And yet which shall we treasure more? It's so easy to hear the voices within and without us that say we are wasting our time unless we are visibly productive. No, says Therese, we are being little Magdalenes when we take time for prayer, when we live a quiet, hidden life, when we prefer Jesus to all else, this Jesus whom so many do not yet know. We are filling the Church and the world with the perfume of our love, and most especially His Love, and we have confident hope that these mingled perfumes will draw many to His Loving Heart.
In a recent post we quoted Therese's words to her little brother Marcel Van, in Conversations, when she explained to him that if his prayer time was dry, he shouldn't worry. This is a gift to Jesus and nothing displeasing to Him.

SUPPLIED MATERIAL:
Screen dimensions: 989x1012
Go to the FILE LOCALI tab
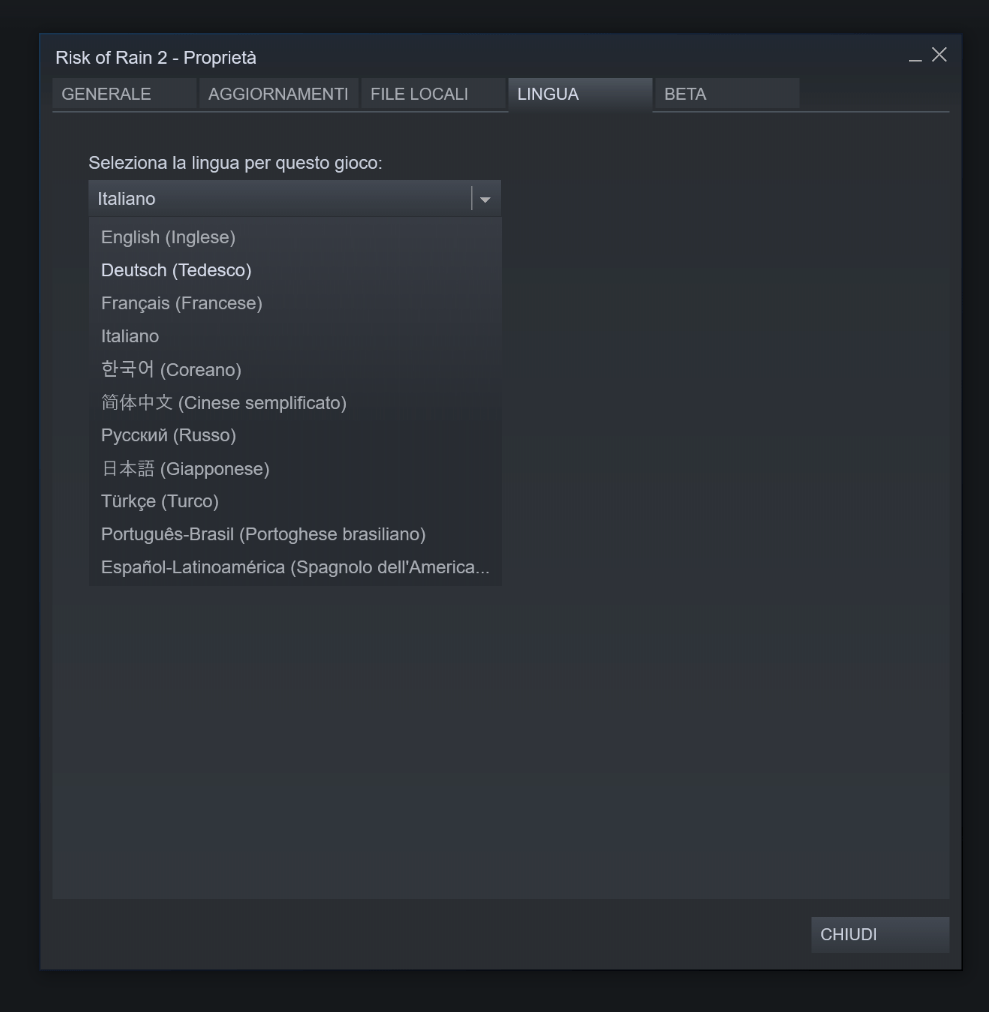433,94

SHORT PROBLEM 1:
Answer from the text about Therese and prayer:
(a) What does Therese say we are being when we take time for prayer?
(b) To whom did Therese speak the words quoted in a recent post?
(c) What did she tell him about a dry prayer time?
SHORT PROBLEM 2:
Pick up the text about Therese and prayer where it stops and carry it on.

RESULT 1:
(a) Little Magdalenes.
(b) Her little brother Marcel Van.
(c) He shouldn't worry, because it is a gift to Jesus and nothing displeasing to Him.

RESULT 2:
Wouldn't you know that Mary, our loving Mother, says the same? In Conversations (282) she also takes pains to make sure we understand that our folly in spending time with Jesus is always a precious and worthwhile foolishness, even when we don't feel it to be so . . . She says:
"My dear child, if you do not feel the fervour of your love, do not worry about it. Indeed, what has your sister Therese taught you and what have I repeated to you on this subject? Remain at peace, your good will is enough. The sufferings you are now bearing are the best proof of your love for Jesus. And if you do not feel this love, it is because you have offered it entirely to little Jesus. It is the same in regards to me; I am not reproaching you in any way if you do not feel any fervour in loving me. Feelings of fervour and love are two different things. When you feel joy in loving, supposing that you are capable of expressing your love, certainly you would do it as much as is possible. This is what one calls the fervour of love. On the other hand if, in loving, you only feel distaste and sadness, without feeling anything of the fervour of your love but that, nevertheless, you keep in your heart the desire to love, come what may, even were it necessary to die of it, that is to love with all your heart, with all your strength.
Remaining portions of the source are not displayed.